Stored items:
┌────────

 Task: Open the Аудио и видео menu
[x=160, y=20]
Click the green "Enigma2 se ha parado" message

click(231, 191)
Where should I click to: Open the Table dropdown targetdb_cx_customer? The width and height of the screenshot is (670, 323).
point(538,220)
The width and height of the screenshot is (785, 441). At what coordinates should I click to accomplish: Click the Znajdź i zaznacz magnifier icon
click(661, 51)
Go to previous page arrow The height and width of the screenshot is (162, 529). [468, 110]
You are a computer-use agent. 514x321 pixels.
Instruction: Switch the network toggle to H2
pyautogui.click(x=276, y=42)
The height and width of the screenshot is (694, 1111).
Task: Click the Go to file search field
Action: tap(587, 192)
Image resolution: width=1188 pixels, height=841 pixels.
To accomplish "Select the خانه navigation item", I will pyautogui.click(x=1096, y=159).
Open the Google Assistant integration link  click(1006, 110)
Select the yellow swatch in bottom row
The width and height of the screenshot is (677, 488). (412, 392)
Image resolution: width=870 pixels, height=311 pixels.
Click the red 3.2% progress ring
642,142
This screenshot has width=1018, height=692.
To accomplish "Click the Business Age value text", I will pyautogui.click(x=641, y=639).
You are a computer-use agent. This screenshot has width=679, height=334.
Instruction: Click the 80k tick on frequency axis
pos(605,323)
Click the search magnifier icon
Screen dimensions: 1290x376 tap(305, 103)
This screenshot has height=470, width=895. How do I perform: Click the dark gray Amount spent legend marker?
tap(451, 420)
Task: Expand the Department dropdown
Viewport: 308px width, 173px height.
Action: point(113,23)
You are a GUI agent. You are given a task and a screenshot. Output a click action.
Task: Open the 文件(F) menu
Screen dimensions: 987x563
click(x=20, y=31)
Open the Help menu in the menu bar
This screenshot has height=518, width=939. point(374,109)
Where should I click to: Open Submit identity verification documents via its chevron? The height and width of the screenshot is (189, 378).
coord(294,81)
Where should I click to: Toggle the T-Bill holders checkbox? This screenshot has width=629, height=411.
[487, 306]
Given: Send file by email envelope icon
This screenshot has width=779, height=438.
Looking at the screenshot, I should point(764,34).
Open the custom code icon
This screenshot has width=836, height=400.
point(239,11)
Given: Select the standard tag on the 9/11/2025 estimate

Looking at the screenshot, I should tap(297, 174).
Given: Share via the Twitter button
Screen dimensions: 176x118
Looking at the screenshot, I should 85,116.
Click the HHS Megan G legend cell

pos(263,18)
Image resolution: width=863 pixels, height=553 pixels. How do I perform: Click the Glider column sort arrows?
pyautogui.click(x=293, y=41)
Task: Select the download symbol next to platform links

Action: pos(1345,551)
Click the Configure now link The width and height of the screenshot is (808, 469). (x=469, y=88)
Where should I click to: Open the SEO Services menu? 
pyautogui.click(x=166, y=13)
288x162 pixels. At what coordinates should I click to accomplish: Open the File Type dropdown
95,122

└────────

Task item »
In the entries above, the lines from the one bearing "Screen dimensions: 987x563" up to and including the one bearing "Given: Send file by email envelope icon" should be transcribed exactly; no other line is wanted.

Output for this task »
Screen dimensions: 987x563
click(x=20, y=31)
Open the Help menu in the menu bar
This screenshot has height=518, width=939. point(374,109)
Where should I click to: Open Submit identity verification documents via its chevron? The height and width of the screenshot is (189, 378).
coord(294,81)
Where should I click to: Toggle the T-Bill holders checkbox? This screenshot has width=629, height=411.
[487, 306]
Given: Send file by email envelope icon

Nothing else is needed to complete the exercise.